Supplied records —
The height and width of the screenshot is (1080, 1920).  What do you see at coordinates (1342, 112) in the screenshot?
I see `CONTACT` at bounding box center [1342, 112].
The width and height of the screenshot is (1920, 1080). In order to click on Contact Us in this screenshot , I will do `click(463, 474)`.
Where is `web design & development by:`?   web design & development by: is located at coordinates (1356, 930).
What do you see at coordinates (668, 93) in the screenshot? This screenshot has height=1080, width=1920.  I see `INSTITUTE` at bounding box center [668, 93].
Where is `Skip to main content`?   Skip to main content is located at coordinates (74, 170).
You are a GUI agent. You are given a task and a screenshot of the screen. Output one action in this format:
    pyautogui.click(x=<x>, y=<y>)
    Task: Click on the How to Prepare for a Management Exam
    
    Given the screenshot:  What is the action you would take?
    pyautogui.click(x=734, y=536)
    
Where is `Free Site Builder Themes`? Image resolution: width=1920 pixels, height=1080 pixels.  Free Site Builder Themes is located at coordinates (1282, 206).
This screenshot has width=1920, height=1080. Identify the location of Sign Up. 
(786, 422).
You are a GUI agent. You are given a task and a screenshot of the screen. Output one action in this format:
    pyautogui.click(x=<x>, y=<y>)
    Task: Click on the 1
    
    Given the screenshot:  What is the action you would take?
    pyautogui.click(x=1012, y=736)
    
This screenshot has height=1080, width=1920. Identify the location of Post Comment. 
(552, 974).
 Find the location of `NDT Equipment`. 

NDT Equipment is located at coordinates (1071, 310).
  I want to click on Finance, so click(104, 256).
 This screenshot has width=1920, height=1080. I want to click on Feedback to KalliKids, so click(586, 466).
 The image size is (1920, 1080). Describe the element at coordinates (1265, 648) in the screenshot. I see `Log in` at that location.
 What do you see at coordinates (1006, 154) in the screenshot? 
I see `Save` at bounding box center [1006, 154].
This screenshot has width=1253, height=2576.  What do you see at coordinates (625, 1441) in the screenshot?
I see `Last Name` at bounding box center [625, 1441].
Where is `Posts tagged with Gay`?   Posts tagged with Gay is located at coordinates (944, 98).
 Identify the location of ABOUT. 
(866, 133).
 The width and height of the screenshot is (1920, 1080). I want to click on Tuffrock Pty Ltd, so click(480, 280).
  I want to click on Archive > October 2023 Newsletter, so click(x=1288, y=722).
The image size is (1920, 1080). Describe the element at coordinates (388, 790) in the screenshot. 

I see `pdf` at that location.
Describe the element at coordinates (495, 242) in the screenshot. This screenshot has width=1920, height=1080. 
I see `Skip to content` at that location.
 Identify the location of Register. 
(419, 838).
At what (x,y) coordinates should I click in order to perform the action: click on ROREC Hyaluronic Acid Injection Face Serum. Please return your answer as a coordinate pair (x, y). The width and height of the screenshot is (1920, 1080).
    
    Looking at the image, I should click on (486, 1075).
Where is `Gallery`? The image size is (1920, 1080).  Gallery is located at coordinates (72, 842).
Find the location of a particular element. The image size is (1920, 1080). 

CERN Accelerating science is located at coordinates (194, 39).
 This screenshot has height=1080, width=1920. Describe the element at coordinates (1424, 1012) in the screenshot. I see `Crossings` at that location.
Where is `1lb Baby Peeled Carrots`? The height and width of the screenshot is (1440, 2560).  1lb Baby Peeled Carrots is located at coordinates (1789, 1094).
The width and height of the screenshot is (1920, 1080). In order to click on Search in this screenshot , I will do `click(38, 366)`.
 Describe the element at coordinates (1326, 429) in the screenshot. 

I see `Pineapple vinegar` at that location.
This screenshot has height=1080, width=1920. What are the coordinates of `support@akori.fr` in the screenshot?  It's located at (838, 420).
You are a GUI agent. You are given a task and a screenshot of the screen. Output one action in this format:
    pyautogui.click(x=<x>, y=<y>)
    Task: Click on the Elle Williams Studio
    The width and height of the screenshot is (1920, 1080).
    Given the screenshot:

Goal — Lay out every line of the records above as a Markdown table with the columns Row and Line, numbering the rows in order and leaving out blank lines.

Answer for the task —
| Row | Line |
|---|---|
| 1 | The height and width of the screenshot is (1080, 1920).  What do you see at coordinates (1342, 112) in the screenshot? |
| 2 | I see `CONTACT` at bounding box center [1342, 112]. |
| 3 | The width and height of the screenshot is (1920, 1080). In order to click on Contact Us in this screenshot , I will do `click(463, 474)`. |
| 4 | Where is `web design & development by:`?   web design & development by: is located at coordinates (1356, 930). |
| 5 | What do you see at coordinates (668, 93) in the screenshot? This screenshot has height=1080, width=1920.  I see `INSTITUTE` at bounding box center [668, 93]. |
| 6 | Where is `Skip to main content`?   Skip to main content is located at coordinates (74, 170). |
| 7 | You are a GUI agent. You are given a task and a screenshot of the screen. Output one action in this format: |
| 8 |     pyautogui.click(x=<x>, y=<y>) |
| 9 |     Task: Click on the How to Prepare for a Management Exam |
| 10 |     Given the screenshot:  What is the action you would take? |
| 11 |     pyautogui.click(x=734, y=536) |
| 12 | Where is `Free Site Builder Themes`? Image resolution: width=1920 pixels, height=1080 pixels.  Free Site Builder Themes is located at coordinates (1282, 206). |
| 13 | This screenshot has width=1920, height=1080. Identify the location of Sign Up.  |
| 14 | (786, 422). |
| 15 | You are a GUI agent. You are given a task and a screenshot of the screen. Output one action in this format: |
| 16 |     pyautogui.click(x=<x>, y=<y>) |
| 17 |     Task: Click on the 1 |
| 18 |     Given the screenshot:  What is the action you would take? |
| 19 |     pyautogui.click(x=1012, y=736) |
| 20 | This screenshot has height=1080, width=1920. Identify the location of Post Comment.  |
| 21 | (552, 974). |
| 22 |  Find the location of `NDT Equipment`.  |
| 23 | NDT Equipment is located at coordinates (1071, 310). |
| 24 |   I want to click on Finance, so click(104, 256). |
| 25 |  This screenshot has width=1920, height=1080. I want to click on Feedback to KalliKids, so click(586, 466). |
| 26 |  The image size is (1920, 1080). Describe the element at coordinates (1265, 648) in the screenshot. I see `Log in` at that location. |
| 27 |  What do you see at coordinates (1006, 154) in the screenshot?  |
| 28 | I see `Save` at bounding box center [1006, 154]. |
| 29 | This screenshot has width=1253, height=2576.  What do you see at coordinates (625, 1441) in the screenshot? |
| 30 | I see `Last Name` at bounding box center [625, 1441]. |
| 31 | Where is `Posts tagged with Gay`?   Posts tagged with Gay is located at coordinates (944, 98). |
| 32 |  Identify the location of ABOUT.  |
| 33 | (866, 133). |
| 34 |  The width and height of the screenshot is (1920, 1080). I want to click on Tuffrock Pty Ltd, so click(480, 280). |
| 35 |   I want to click on Archive > October 2023 Newsletter, so click(x=1288, y=722). |
| 36 | The image size is (1920, 1080). Describe the element at coordinates (388, 790) in the screenshot.  |
| 37 | I see `pdf` at that location. |
| 38 | Describe the element at coordinates (495, 242) in the screenshot. This screenshot has width=1920, height=1080.  |
| 39 | I see `Skip to content` at that location. |
| 40 |  Identify the location of Register.  |
| 41 | (419, 838). |
| 42 | At what (x,y) coordinates should I click in order to perform the action: click on ROREC Hyaluronic Acid Injection Face Serum. Please return your answer as a coordinate pair (x, y). The width and height of the screenshot is (1920, 1080). |
| 43 |     Looking at the image, I should click on (486, 1075). |
| 44 | Where is `Gallery`? The image size is (1920, 1080).  Gallery is located at coordinates (72, 842). |
| 45 | Find the location of a particular element. The image size is (1920, 1080).  |
| 46 | CERN Accelerating science is located at coordinates (194, 39). |
| 47 |  This screenshot has height=1080, width=1920. Describe the element at coordinates (1424, 1012) in the screenshot. I see `Crossings` at that location. |
| 48 | Where is `1lb Baby Peeled Carrots`? The height and width of the screenshot is (1440, 2560).  1lb Baby Peeled Carrots is located at coordinates (1789, 1094). |
| 49 | The width and height of the screenshot is (1920, 1080). In order to click on Search in this screenshot , I will do `click(38, 366)`. |
| 50 |  Describe the element at coordinates (1326, 429) in the screenshot.  |
| 51 | I see `Pineapple vinegar` at that location. |
| 52 | This screenshot has height=1080, width=1920. What are the coordinates of `support@akori.fr` in the screenshot?  It's located at (838, 420). |
| 53 | You are a GUI agent. You are given a task and a screenshot of the screen. Output one action in this format: |
| 54 |     pyautogui.click(x=<x>, y=<y>) |
| 55 |     Task: Click on the Elle Williams Studio |
| 56 |     The width and height of the screenshot is (1920, 1080). |
| 57 |     Given the screenshot: |